「アート」を「贅沢品」と考えているうちに、日本の文化的優位性は下がっているのかも — か宮津大輔「現代アート経済学」(光文社新書)

「アート」「芸術」といえば、なにかしらハイソサエティで、高尚で、どちらかといえば「贅沢品」という印象が強い。そのため、財政が厳しくなると、真っ先に切り込まれるものの代表格であるのだが、そうした「アート観」を揺さぶってくるのが本書。
 
構成は
 
第1章 アートの経済力と政治性
第2章 アートが地域の鍵を握る
第3章 アートフェアの時代
第4章 過熱するアジアのオークション
第5章 時代を動かすキー・プレイヤー
終章 経済は文化の僕ー日本文化の過去・現在・未来
 
となっていて、本書によれば、ヴェネチア芸術祭は
 
統一から5年後、ヴェネッィアはイタリア王国にようやく編入されたものの、共和国としての独立的地位を失っただけでなく、イタリア統一に出遅れたことで、そのプレゼンスは著しく低下していました。
長引く低迷を脱するため、ヴェネッィア市は1895年に第2代イタリア国王ウンベルトー世(1844〜1900年)の銀婚式を記念し、国王夫妻臨席のもと、「第1回ヴェネッィア市国際芸術祭」を開催します。
会期中に躯万人以上もの観客が集まるという大成功を収めたため、これ以降、同市は隔年の芸術祭開催を決定、万国博覧会をモデルとして事業の拡大を図っていくことになります。
 
であったり、韓国は
 
初の大型国際展を開催するにあたって「都市おこし」型の「ヴェネッィア・ビエンナーレ」ではなく、政治的なメッセージを世界に向けて発信する「ドクメンタ」を、その範にしたといえます。
 
であるそうだから、芸術祭というのも、実はとても地域振興的な、あるいは国威をあげるといった、少々「生ぐさ」なものを包含しているものであるらしい。
 
しかし、日本の場合は
 
ところが日本は、政権交代(特に民主党による事業仕分け)や東日本大震災の多大な影響から、継続的なノウハウ蓄積や、長期的な視野に立った戦略の立案・実行が遅々として進んでいません。

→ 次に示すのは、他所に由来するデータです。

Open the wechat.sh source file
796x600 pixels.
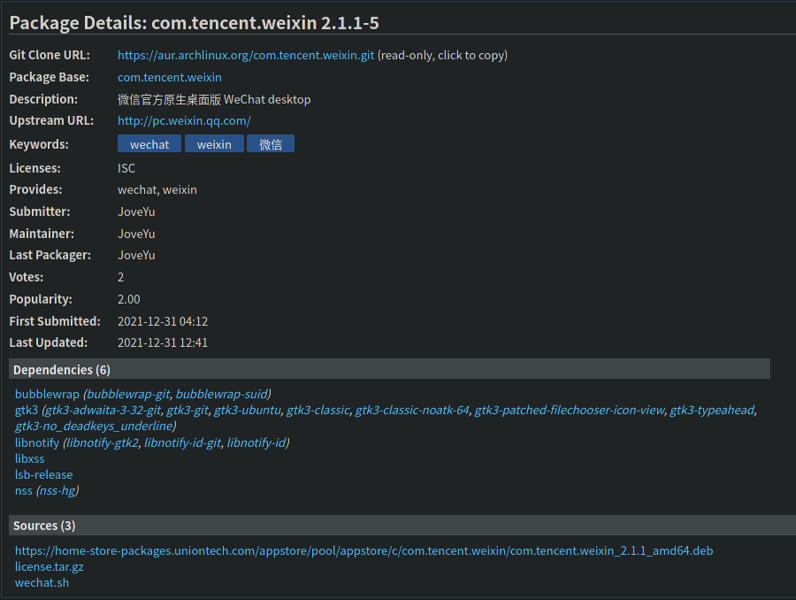pyautogui.click(x=42, y=583)
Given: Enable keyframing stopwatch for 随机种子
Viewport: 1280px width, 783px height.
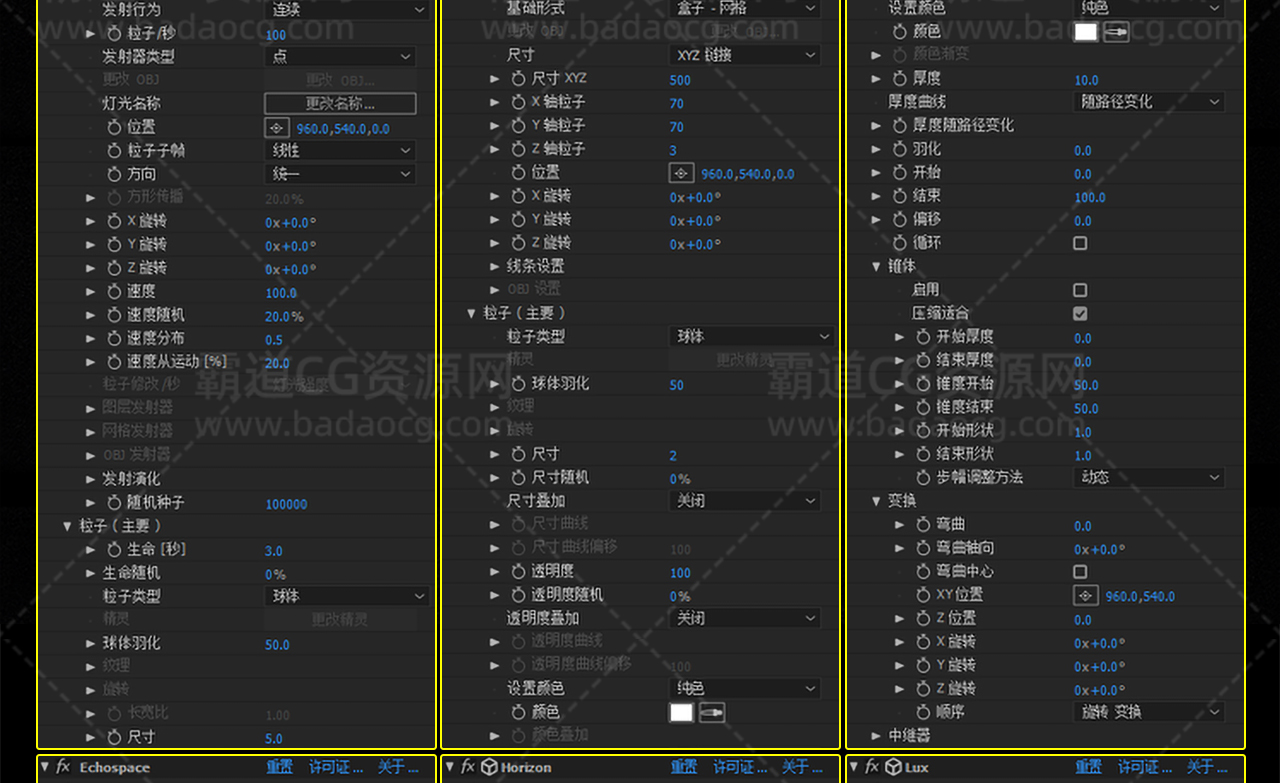Looking at the screenshot, I should coord(114,503).
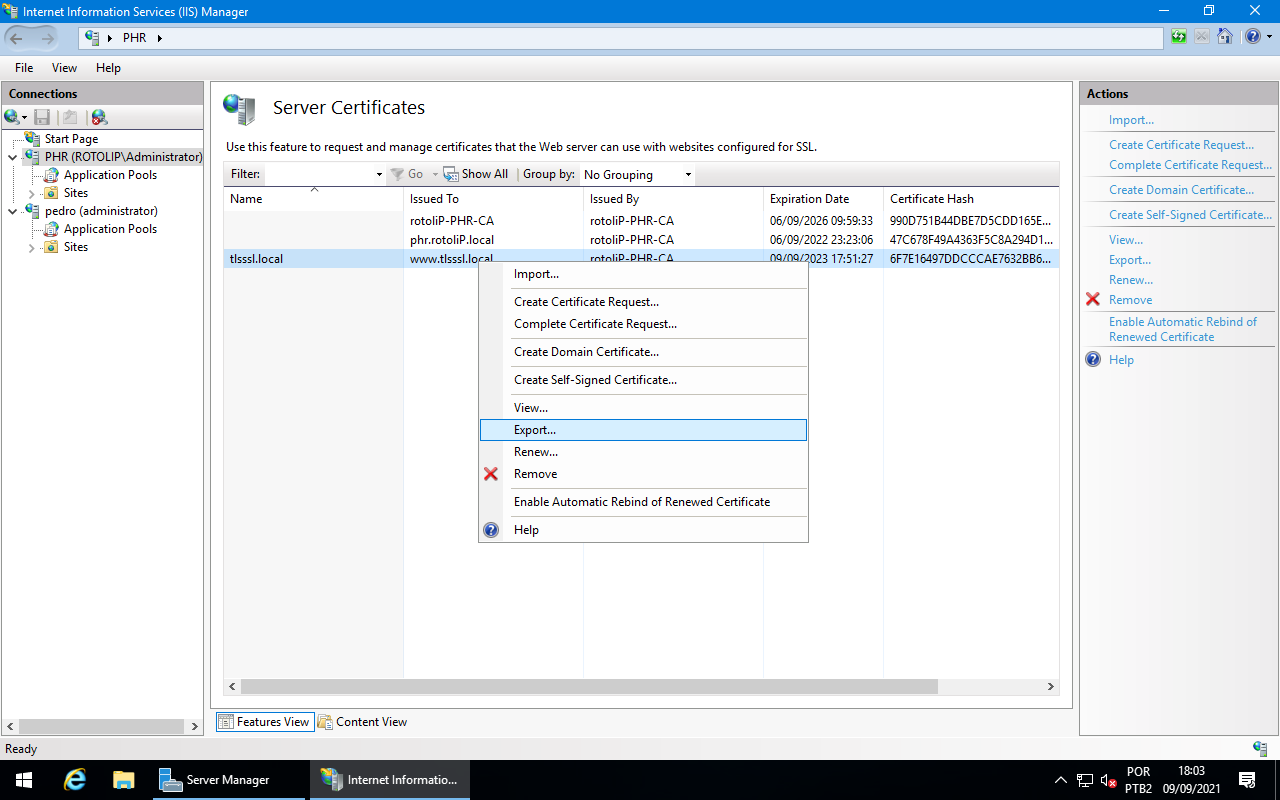This screenshot has height=800, width=1280.
Task: Switch to the Features View tab
Action: coord(264,721)
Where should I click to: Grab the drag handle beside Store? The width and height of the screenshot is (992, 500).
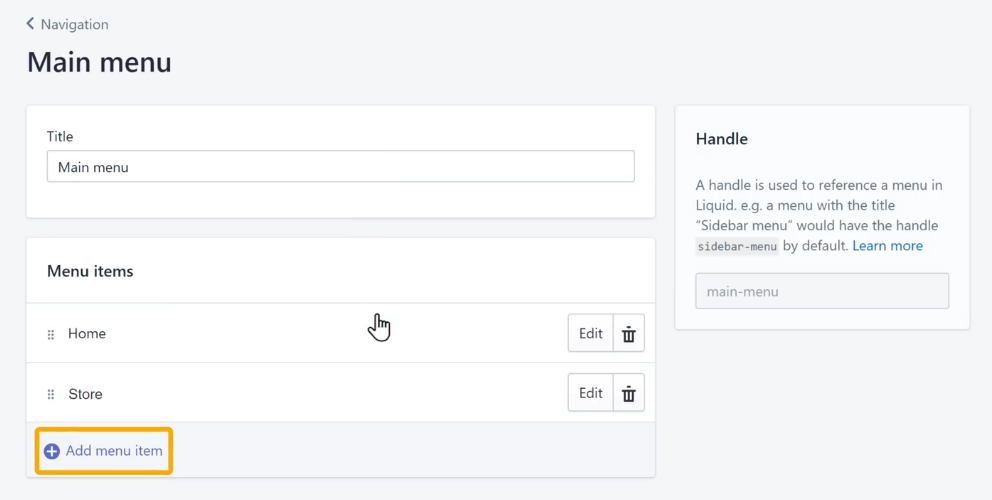coord(51,394)
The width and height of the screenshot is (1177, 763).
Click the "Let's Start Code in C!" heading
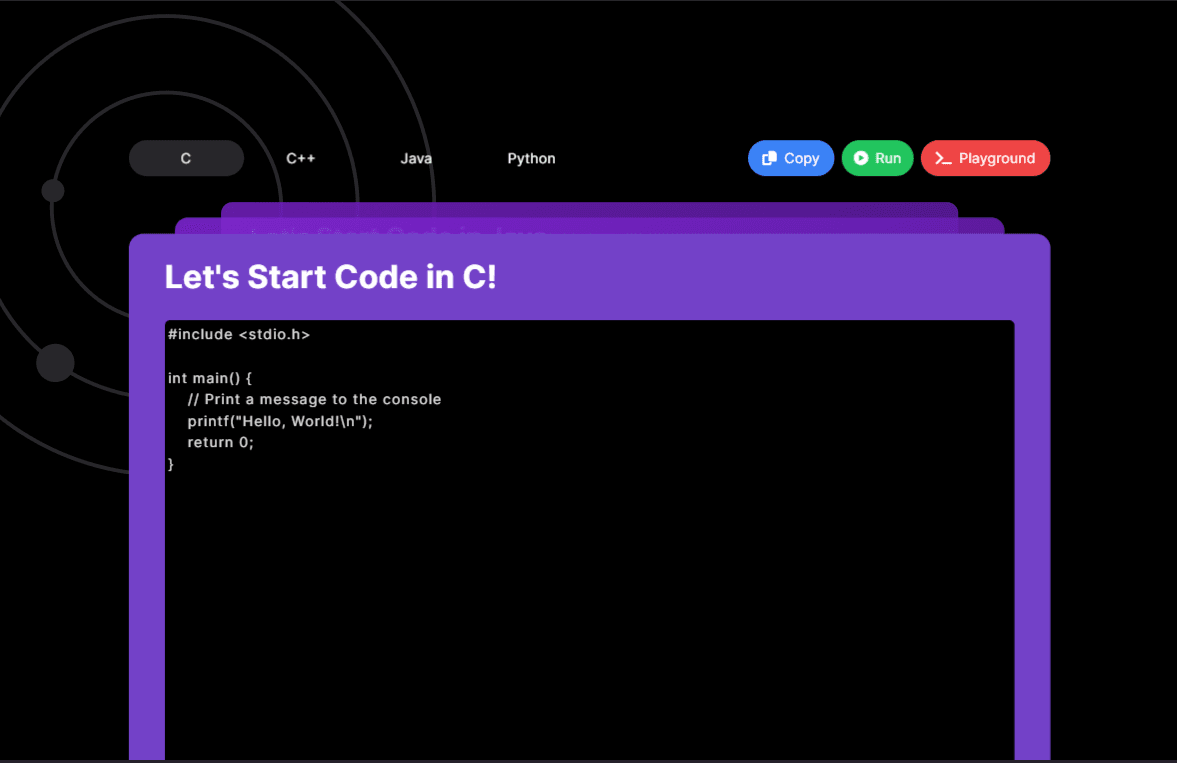point(330,277)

といったことが実情であるらしく、その辺は認識不足というよりも、日本人の「アート」「芸術」に関する「聖域観」が影響しているように、当方的には思う次第。このあたり、国王や大富豪の行った自分の勢威を見せるデモンストレーションの側面を否定しない欧米的な考え方に比べて、日本人の好む「求道」と芸術が結びついてしまったことの負の影響を感じざるをえない。すくなくとも、「芸樹」を地域振興のテーマとするなら、このあたりは邪魔になるよね、と思う次第。
 
ただ、各国の芸術祭が過熱し
 
「都市おこし」のための国際展も、狭い国土の中で増え続ければ、自ずと淘汰が進み、明確な独自性、差異化を打ち出せなければ、アジア諸国に大きく水をあけられるといった事態を免れません。
 
といった事情がありつつ、
 
税収の低下にともなって、公立美術館の維持・運営や、新しい所蔵作品の購入が年々困難になっていく中で、・・・このままでは、古美術から現代アートまで、国内にある名品・優品は海外へ流出する一方であり、新しいアートの価値創りを行う人材も枯渇してしまうでしょう。私たちの楽天的な誤解とは異なり、残念ながら電化製品やデジタル端末機器同様、日本の文化的プレゼンスは、今やアジアの中で著しく低下し続けています。
 
といった苦い現実は噛み締めなければなるまい。クール・ジャパン、日本の伝統・職人の技は素晴らしい、と自画自賛しているうちに、足下の亀裂はどんどん大きくなってしまっているような気がしますね。果たして、日本文化は、その価値を保てるんであろうか?「工場の論理」に我々はあまりにも傾注しすぎているのかもしれない。
上っ面の生産性向上やら地方創生やらでがちゃがちゃしているうちに、根幹の優位性が落とし穴にはまり込んでしまっているかもしれませんね。